Сюжетный состав сказок о животных у адыгов сходен с сюжетным составом подобных сказок у других народов. Здесь также преобладают сказки о встречах и приключениях диких и домашних животных, реже – животных и человека. Известно, что животные нередко фигурируют и в волшебных сказках, где они обычно выступают в роли чудесных помощников героя. Круг животных в волшебной и сказке о животных существенно не различается – отличаются их функции в сказочном повествовании и соответственно их характеристика. В волшебной сказке животные всегда играют вспомогательную роль. В сказках-же о животных звери, птицы или домашние животные выступают в качество главных героев. Иногда персонажем сказки о животных бывает человек, но он никогда не играет здесь главной, роли. Животные в сказке вступают в различные отношения между собой – в них, как правило, проявляются их основные черты, устойчиво переходящие из сказки в сказку.
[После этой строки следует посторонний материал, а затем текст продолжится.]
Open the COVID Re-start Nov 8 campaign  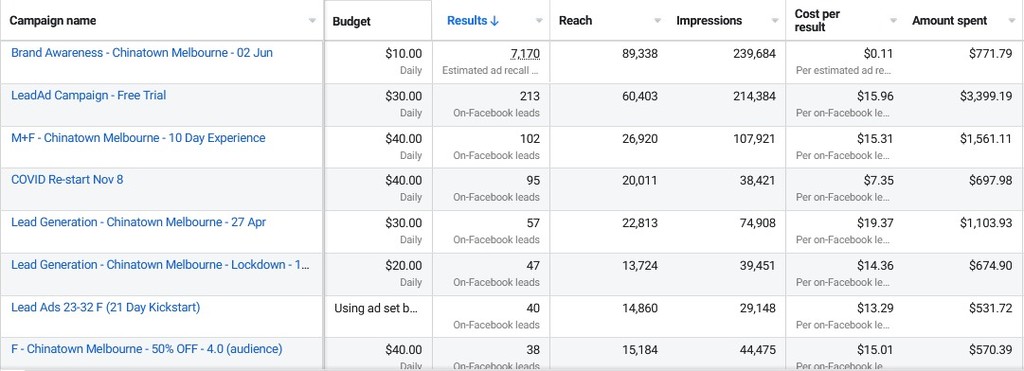67,180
Как и в сказках других народов, животные в адыгской сказке нередко ведут себя как люди и имеют те же слабости и недостатки. В адыгском фольклоре пока не зафиксированы этиологические сюжеты – о происхождении различных зверей и птиц или их важнейших особенностей. Но в сказках сохранились отзвуки веры людей в то, что животные, как и люди, могут разговаривать – их язык дано понимать лишь тому, кто оказал животному какую-то услугу.
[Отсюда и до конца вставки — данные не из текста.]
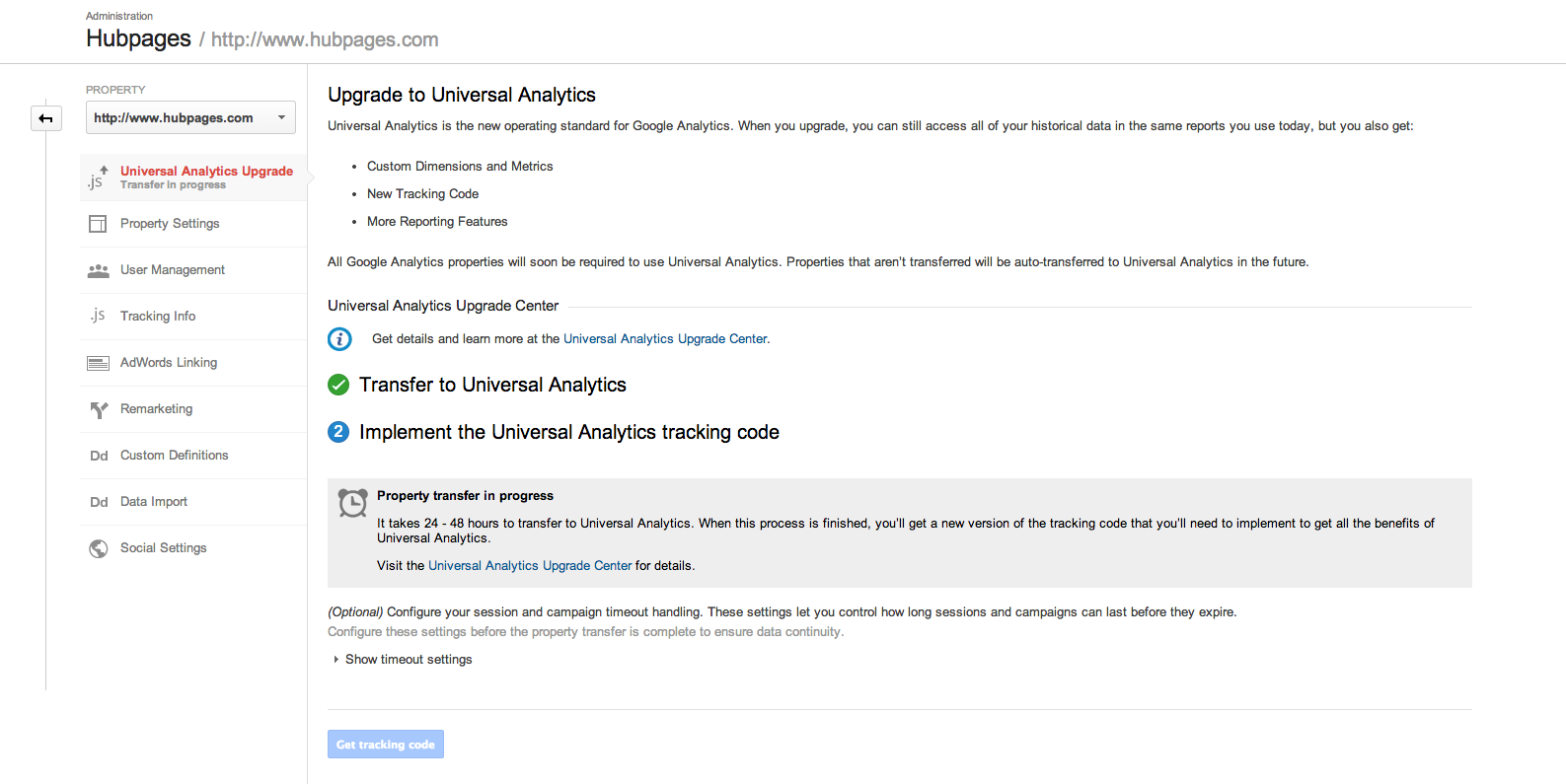
Task: Open Universal Analytics Upgrade Center link near info icon
Action: [x=665, y=339]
В целом же адыгские сказки о животных известны нам на той стадий своего развития, когда образы животных приобретают аллегорический смысл, а сказки в целом – философский подтекст.
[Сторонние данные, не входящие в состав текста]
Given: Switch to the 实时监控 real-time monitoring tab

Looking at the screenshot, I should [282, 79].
Назначение сказок о животных преимущественно дня детской аудитории во многом определило особенности их поэтической структуры.

В отличие от волшебной и даже бытовой сказку о животных отличает краткость и динамичность развития сюжета. Главное место уделено не рассказу о событиях, а характеристике своеобразия персонажей, раскрывающихся в их взаимоотношениях, репликах и диалогах, в которых проявляются их намерения, поступки и характеры. Здесь нет традиционной сказочной обрядности, нет зачина, вводящего в атмосферу сказки. Она начинается сразу с конфликта персонажей, который определяет композицию сказки и дальнейшее развитие ее сюжета.

В основе конфликта в большинстве случаев – встречи различных животных. Завершает сказку нередко назидательный вывод, хотя, в отличие от бытовой, сказке о животных открытая назидательность не свойственна.

Нередко сказки о животных содержат социальные конфликты – это, несомненно, наиболее поздний пласт в развитии животного эпоса; здесь нельзя не видеть взаимодействия бытовой сказки и сказки о животных.

Особый интерес представляет сказочный эпос на современном этапе. Традиционные формулы адыгской сказки – зачины и концовки, формулы женской красоты и мужской храбрости, характеристики бедности и богатства и др. – во многих случаях утрачивают свой традиционный облик, сокращаются, значительно варьируются в словесном выражении, упрощаются; а иногда и вовсе отсутствуют. В сказочных текстах обнаруживается большое число неологизмов, не только лексических, но и отражающих новые черты жизни и быта адыгов.

***

Образцы сказочных текстов содержатся уже в самых ранних публикациях адыгского фольклора, датируемых первой половиной прошлого столетия. Большинство произведений адыгского фольклора увидело свет в русских периодических изданиях благодаря участию и помощи представителей русской демократически настроенной интеллигенции.

Среди дореволюционных публикаций произведений адыгского фольклора– текстов нартских сказаний, историко-героических песен, исторических и топонимических преданий, свадебной обрядовой поэзии, пословиц и поговорок – центральное место занимают публикации народных сказок. Особенно важно, что многие сказочные тексты были зафиксированы на языке оригинала (из-за отсутствия национального алфавита был использован так называемый усларовский алфавит, специально приспособленный для адыгского и некоторых других кавказских языков).

Одна из первых публикаций адыгских сказок – бытовых и животных – принадлежит Кази Атажукину. В шестом выпуске «Сборника сведений о кавказских горцах» (Тифлис, 1872) он напечатал в русском переводе большую коллекцию образцов несказочной прозы и девять сказок. Особую ценность публикации Атажукина придают подробные комментарии к текстам. Все сказки из этой публикации вошли в эту книгу.